Exercise goal
Write out the records below once more, exactly and completely.

=== Records ===

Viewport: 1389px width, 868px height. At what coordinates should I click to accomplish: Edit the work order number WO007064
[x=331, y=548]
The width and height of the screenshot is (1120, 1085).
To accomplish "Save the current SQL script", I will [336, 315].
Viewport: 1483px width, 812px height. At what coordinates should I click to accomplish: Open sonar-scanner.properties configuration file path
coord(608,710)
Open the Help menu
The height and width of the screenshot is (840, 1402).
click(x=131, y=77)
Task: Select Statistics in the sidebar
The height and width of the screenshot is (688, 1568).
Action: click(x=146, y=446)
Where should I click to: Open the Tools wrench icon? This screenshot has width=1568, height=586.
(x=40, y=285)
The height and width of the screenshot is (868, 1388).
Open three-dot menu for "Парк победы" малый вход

===

Written response
Viewport: 1389px width, 868px height. At what coordinates should I click to accomplish: Edit the work order number WO007064
[x=331, y=548]
The width and height of the screenshot is (1120, 1085).
To accomplish "Save the current SQL script", I will [336, 315].
Viewport: 1483px width, 812px height. At what coordinates should I click to accomplish: Open sonar-scanner.properties configuration file path
coord(608,710)
Open the Help menu
The height and width of the screenshot is (840, 1402).
click(x=131, y=77)
Task: Select Statistics in the sidebar
The height and width of the screenshot is (688, 1568).
Action: click(x=146, y=446)
Where should I click to: Open the Tools wrench icon? This screenshot has width=1568, height=586.
(x=40, y=285)
The height and width of the screenshot is (868, 1388).
Open three-dot menu for "Парк победы" малый вход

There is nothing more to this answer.